Below are some quotes by these goofballs from their book:

From page 786:
“One way to carry out this disapproval might be to insist that all illegitimate babies be put up for adoption—especially those born to minors, who generally are not capable of caring properly for a child alone. If a single mother really wished to keep her baby, she might be obliged to go through adoption proceedings and demonstrate her ability to support and care for it. Adoption proceedings probably should remain more difficult for single people than for married couples, in recognition of the relative difficulty of raising children alone. It would even be possible to require pregnant single women to marry or have abortions, perhaps as an alternative to placement for adoption, depending on the society.”

From pages 786-7:
“A program of sterilizing women after their second or third child, despite the relatively greater difficulty of the operation than vasectomy, might be easier to implement than trying to sterilize men. The development of a long-term sterilizing capsule that could be implanted under the skin and removed when pregnancy is desired opens additional possibilities for coercive fertility control. The capsule could be implanted at puberty and might be removable, with official permission, for a limited number of births.”
From pages 787-8:
“Adding a sterilant to drinking water or staple foods is a suggestion that seems to horrify people more than most proposals for involuntary fertility control. Indeed, this would pose some very difficult political, legal, and social questions, to say nothing of the technical problems. No such sterilant exists today, nor does one appear to be under development. To be acceptable, such a substance would have to meet some rather stiff requirements: it must be uniformly effective, despite widely varying doses received by individuals, and despite varying degrees of fertility and sensitivity among individuals; it must be free of dangerous or unpleasant side effects; and it must have no effect on members of the opposite sex, children, old people, pets, or livestock.”

From page 837:
“Indeed, it has been concluded that compulsory population-control laws, even including laws requiring compulsory abortion, could be sustained under the existing Constitution if the population crisis became sufficiently severe to endanger the society.”

From page 838:
“If some individuals contribute to general social deterioration by overproducing children, and if the need is compelling, they can be required by law to exercise reproductive responsibility—just as they can be required to exercise responsibility in their resource-consumption patterns—providing they are not denied equal protection.”
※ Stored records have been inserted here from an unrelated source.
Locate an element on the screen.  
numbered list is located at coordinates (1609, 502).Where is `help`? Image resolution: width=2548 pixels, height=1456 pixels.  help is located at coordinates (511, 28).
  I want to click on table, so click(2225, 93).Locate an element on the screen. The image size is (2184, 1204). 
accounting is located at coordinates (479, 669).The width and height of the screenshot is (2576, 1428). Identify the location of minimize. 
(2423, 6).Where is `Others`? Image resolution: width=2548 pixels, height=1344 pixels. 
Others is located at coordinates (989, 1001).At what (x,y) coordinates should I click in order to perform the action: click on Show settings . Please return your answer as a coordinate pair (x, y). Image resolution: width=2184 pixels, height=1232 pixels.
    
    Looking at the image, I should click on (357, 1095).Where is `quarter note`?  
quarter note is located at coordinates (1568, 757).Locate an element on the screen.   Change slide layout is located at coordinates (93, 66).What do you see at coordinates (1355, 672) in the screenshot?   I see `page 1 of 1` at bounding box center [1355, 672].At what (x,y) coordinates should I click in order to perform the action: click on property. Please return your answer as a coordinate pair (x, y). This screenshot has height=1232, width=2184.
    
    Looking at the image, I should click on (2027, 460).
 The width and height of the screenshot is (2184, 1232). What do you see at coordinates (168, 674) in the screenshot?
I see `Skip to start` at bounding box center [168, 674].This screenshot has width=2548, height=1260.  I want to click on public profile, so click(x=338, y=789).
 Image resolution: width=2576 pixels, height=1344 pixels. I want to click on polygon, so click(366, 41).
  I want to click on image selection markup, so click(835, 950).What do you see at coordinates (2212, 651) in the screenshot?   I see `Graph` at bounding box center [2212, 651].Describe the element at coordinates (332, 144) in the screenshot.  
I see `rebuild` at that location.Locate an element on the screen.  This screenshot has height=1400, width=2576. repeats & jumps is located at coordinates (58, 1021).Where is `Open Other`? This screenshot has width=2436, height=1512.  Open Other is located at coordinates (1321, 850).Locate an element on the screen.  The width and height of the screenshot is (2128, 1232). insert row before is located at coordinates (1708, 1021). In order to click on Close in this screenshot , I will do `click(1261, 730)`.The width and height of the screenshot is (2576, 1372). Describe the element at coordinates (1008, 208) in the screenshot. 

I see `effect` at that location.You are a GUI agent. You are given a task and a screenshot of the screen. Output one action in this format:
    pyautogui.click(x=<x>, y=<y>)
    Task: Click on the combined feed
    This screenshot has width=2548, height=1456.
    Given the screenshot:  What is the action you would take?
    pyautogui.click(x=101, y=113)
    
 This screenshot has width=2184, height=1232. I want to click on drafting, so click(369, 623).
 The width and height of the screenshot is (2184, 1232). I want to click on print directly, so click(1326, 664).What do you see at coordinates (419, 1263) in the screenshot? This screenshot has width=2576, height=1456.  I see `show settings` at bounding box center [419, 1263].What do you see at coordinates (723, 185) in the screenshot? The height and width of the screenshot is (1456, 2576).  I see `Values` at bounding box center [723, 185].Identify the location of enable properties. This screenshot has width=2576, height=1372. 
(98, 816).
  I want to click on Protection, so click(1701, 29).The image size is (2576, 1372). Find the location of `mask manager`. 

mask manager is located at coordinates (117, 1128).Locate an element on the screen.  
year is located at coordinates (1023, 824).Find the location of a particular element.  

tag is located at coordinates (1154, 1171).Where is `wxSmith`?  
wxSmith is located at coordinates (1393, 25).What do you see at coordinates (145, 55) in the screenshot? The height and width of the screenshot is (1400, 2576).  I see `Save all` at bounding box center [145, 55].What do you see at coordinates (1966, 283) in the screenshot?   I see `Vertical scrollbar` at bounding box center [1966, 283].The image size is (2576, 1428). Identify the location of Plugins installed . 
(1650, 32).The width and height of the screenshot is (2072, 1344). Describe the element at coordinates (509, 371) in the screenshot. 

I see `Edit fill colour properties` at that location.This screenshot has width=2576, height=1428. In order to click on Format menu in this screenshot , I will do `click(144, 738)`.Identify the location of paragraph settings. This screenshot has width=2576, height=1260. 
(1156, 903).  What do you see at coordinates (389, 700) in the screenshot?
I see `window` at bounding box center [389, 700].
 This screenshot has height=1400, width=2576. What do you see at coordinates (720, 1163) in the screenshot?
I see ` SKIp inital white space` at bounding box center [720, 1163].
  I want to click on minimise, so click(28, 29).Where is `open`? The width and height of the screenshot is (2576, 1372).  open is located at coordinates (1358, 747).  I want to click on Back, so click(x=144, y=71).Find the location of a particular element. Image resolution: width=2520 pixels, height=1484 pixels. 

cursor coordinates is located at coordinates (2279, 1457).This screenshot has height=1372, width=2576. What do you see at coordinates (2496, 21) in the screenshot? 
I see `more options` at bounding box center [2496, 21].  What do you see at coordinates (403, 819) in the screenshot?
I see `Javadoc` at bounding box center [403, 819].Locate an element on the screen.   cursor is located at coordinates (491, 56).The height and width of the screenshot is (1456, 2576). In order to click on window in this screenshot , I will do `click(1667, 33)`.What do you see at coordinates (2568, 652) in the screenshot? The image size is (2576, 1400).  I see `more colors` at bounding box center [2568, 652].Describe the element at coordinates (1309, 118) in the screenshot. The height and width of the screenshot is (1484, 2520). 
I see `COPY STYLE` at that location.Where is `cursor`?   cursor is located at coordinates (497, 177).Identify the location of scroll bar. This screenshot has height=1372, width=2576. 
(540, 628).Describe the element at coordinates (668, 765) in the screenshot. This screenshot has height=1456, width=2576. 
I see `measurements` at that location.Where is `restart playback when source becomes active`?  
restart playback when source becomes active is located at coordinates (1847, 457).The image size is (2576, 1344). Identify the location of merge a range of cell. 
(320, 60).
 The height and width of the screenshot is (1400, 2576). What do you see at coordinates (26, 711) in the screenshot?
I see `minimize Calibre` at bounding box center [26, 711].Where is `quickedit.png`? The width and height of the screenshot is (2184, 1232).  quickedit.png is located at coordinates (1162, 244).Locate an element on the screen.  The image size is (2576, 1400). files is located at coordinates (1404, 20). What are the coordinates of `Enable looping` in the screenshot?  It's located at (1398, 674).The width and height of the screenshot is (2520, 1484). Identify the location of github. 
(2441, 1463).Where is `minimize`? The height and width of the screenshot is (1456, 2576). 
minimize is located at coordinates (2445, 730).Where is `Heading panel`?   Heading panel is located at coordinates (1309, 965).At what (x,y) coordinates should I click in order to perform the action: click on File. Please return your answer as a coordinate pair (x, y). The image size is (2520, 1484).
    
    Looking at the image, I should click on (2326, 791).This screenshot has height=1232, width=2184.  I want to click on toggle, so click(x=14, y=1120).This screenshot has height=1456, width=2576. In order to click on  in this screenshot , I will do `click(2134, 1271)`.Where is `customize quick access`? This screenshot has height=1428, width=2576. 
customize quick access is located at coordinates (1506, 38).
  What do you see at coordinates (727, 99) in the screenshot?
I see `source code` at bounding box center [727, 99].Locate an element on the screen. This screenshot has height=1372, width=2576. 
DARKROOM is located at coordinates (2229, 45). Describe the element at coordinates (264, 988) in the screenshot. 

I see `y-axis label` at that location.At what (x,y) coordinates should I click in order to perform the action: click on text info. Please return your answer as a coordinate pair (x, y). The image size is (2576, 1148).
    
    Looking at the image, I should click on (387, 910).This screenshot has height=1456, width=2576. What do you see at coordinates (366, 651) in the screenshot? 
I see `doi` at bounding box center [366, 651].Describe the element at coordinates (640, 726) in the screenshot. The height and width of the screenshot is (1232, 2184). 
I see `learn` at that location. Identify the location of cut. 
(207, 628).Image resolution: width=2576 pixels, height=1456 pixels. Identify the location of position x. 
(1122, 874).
Maybe as a 68 year-old male who has fathered nine children, I would have been required to exercise reproductive responsibility under a new health care system…gee, wouldn’t that have been nice…no sleepless nights, diaper changes, etc. Nah, my wife did all those things…

What kind of “nudge” will it take to get this President and his buddies out of the business of governance? Maybe voting him out of a second term would be a good start.